WORK TO BE COMPLETED>
Check each line of the material below, and copy it if it holds the string "dialog".

Start of Block

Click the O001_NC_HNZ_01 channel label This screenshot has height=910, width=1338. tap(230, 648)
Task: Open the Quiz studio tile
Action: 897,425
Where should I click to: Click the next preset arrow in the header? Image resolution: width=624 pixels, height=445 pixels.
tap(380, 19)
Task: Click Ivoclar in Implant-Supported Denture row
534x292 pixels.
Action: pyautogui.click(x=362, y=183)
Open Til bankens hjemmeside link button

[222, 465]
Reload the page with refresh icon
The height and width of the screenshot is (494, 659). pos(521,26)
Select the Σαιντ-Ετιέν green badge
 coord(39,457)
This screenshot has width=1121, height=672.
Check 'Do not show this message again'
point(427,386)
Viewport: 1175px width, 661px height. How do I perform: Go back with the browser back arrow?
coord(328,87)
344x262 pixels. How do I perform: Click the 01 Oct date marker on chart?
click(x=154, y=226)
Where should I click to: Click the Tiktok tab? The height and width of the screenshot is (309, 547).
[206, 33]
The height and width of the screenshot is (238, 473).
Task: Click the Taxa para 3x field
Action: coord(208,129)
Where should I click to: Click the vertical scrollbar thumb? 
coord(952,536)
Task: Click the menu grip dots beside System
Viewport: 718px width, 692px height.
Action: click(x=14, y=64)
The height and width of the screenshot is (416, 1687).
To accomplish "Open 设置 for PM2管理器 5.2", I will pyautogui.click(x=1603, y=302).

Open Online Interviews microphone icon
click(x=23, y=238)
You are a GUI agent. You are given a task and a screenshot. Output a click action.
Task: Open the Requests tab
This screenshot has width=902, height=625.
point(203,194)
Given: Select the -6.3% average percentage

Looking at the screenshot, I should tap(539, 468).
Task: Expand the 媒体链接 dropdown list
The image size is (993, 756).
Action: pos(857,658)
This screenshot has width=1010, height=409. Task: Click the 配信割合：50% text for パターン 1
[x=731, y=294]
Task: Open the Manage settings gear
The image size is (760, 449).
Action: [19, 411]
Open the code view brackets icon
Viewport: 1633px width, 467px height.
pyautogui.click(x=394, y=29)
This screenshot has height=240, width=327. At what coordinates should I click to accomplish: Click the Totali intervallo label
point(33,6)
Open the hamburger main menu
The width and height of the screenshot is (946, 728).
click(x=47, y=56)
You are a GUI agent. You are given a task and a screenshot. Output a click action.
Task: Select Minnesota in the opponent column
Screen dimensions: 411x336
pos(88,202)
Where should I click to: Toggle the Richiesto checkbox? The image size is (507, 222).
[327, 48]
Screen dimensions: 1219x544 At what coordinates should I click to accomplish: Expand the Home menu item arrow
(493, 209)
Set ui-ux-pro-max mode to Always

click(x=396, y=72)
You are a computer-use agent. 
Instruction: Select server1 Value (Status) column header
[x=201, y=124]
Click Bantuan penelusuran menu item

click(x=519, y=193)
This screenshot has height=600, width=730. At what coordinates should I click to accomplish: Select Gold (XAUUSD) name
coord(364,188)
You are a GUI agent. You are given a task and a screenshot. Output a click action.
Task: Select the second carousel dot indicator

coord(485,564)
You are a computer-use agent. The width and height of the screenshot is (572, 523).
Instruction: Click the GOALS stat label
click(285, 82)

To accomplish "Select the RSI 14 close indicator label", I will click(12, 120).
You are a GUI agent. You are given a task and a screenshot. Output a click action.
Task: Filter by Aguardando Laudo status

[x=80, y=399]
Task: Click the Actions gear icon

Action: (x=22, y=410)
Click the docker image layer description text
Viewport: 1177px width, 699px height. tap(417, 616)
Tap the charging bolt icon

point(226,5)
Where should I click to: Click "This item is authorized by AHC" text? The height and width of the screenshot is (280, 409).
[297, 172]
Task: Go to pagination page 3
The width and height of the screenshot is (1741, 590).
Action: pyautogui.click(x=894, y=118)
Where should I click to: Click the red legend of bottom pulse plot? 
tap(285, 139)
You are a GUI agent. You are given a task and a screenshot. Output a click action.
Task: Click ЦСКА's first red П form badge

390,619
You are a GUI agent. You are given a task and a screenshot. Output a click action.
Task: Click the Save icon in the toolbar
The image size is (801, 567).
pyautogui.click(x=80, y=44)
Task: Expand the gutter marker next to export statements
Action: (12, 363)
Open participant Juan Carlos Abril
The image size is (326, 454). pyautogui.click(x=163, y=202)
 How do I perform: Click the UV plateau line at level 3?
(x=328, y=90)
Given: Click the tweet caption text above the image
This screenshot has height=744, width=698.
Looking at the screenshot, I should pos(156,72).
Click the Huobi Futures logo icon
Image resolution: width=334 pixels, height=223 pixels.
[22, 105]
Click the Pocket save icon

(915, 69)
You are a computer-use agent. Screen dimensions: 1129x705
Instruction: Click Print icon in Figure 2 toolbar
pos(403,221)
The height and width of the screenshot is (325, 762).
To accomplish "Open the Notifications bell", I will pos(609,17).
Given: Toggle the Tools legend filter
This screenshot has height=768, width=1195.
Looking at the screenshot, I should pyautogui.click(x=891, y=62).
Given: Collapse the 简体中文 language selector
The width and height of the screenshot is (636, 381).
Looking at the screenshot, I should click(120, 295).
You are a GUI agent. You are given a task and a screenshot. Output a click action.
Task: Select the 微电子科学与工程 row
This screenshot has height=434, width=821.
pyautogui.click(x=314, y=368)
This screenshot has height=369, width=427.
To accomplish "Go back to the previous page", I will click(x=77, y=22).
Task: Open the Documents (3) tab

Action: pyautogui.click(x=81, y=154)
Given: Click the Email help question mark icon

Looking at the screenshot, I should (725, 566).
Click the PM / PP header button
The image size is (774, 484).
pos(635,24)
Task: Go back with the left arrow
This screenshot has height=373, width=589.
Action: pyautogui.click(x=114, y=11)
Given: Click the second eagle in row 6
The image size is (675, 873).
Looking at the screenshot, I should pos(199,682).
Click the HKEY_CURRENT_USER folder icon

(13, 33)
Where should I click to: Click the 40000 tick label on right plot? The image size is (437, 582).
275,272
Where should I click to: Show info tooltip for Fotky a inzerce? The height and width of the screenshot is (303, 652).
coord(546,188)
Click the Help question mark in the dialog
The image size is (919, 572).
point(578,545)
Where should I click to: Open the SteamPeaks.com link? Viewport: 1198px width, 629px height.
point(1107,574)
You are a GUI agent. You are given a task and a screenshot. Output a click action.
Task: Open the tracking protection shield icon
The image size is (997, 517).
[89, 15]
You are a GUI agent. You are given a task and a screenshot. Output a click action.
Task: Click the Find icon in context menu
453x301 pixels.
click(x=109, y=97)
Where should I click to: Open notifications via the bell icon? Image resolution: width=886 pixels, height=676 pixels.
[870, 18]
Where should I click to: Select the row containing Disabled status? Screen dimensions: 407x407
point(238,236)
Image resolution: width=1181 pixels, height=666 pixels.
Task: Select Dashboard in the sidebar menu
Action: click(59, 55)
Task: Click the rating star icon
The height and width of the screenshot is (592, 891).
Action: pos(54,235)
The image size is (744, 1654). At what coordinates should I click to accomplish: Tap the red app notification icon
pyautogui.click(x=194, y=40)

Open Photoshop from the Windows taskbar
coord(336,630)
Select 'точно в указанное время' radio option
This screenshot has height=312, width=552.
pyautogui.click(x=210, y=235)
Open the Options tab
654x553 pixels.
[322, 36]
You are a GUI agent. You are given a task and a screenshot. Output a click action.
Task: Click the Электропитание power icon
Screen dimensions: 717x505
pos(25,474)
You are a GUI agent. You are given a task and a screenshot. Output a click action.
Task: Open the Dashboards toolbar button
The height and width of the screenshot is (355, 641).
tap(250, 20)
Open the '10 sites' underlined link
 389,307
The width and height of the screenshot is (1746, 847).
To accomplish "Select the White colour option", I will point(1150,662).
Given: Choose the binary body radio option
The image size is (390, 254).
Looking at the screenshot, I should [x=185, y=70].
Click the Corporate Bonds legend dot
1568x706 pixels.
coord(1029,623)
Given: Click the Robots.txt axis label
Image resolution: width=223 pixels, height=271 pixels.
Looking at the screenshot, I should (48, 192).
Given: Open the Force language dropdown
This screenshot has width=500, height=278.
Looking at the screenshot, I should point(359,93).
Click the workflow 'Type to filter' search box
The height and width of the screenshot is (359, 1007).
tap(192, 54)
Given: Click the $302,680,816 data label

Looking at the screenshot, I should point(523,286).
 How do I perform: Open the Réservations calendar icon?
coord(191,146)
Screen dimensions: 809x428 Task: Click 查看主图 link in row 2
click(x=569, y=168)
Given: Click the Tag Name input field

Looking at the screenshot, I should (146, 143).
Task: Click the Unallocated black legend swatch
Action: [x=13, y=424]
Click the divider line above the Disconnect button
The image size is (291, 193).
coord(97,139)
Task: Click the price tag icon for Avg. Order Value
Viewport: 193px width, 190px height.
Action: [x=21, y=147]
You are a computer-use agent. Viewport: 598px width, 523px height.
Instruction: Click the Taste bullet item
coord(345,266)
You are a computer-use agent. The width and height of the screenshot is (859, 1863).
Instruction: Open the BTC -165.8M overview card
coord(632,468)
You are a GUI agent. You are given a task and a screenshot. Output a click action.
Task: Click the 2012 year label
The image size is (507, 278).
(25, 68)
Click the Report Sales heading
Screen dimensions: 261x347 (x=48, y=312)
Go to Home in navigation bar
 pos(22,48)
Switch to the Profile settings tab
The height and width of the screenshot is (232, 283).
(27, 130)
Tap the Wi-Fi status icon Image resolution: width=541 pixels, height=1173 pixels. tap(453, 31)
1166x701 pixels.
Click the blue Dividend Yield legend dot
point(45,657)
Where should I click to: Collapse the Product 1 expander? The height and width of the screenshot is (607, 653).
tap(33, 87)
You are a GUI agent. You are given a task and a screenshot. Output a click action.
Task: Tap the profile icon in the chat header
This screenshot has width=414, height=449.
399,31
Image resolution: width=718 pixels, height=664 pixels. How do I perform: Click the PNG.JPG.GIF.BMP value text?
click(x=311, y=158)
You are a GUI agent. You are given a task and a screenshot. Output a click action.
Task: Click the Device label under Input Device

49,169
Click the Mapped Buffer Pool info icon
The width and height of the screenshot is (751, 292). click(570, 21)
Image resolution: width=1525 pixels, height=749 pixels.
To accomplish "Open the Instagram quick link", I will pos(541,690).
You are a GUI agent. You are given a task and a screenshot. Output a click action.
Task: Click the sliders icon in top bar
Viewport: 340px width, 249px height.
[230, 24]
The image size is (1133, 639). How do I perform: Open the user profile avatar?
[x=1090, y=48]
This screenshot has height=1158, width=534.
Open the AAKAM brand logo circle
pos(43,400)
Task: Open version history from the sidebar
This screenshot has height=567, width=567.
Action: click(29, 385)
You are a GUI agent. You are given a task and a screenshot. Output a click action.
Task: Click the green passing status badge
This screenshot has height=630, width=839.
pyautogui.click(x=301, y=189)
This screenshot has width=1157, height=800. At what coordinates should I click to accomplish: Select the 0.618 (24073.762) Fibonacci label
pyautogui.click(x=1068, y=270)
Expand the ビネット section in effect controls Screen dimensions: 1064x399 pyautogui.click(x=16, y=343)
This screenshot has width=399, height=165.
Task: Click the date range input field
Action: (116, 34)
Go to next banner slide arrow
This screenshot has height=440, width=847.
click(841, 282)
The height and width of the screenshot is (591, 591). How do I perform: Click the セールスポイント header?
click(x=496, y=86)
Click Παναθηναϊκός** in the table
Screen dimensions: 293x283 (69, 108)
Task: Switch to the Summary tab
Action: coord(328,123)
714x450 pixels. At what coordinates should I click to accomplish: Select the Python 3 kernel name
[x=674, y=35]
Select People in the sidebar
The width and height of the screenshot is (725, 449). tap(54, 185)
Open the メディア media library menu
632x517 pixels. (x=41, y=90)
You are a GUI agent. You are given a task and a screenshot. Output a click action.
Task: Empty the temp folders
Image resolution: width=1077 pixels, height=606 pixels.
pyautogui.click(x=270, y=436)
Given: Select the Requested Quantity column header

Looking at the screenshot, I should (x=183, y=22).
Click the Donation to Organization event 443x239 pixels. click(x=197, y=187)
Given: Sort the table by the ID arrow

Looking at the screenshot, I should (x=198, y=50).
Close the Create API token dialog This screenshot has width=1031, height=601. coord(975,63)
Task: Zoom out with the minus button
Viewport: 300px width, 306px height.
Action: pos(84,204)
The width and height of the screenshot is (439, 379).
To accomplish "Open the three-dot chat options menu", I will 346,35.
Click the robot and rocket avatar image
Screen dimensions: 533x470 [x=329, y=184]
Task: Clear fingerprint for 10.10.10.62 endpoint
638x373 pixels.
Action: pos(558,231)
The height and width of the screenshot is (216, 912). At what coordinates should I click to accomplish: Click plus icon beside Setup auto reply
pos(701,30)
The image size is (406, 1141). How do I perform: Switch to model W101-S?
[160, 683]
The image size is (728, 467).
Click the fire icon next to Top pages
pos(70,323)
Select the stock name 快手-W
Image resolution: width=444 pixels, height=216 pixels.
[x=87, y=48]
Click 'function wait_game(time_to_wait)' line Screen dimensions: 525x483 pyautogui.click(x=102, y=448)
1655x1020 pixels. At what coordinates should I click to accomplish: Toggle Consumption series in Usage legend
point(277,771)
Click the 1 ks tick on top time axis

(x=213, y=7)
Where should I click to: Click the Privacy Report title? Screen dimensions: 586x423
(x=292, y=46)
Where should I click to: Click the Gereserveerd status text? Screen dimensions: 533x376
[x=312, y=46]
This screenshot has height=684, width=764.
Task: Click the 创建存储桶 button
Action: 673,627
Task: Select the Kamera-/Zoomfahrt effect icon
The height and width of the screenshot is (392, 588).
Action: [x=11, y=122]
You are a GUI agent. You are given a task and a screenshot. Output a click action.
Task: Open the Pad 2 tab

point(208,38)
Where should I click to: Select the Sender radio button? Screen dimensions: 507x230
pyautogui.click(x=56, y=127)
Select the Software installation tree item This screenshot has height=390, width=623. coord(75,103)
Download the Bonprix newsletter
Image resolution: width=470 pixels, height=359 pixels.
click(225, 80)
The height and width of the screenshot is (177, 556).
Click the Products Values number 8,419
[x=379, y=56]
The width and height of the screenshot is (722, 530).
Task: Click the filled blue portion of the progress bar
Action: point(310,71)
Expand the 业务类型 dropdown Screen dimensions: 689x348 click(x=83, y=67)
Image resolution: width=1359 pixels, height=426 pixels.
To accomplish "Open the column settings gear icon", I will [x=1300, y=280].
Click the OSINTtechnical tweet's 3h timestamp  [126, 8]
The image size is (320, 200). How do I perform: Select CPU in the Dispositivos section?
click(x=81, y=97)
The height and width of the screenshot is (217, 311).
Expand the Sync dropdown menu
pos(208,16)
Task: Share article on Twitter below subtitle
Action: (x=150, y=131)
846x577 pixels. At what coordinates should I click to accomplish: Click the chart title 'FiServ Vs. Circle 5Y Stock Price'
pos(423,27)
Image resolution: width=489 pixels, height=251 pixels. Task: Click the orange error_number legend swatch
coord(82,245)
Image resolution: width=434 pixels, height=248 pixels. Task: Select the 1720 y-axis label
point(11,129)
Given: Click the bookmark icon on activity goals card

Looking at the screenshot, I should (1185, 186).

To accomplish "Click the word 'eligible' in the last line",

End of Block

PROBLEM SOLUTION>
Click the Help question mark in the dialog
Close the Create API token dialog This screenshot has width=1031, height=601. coord(975,63)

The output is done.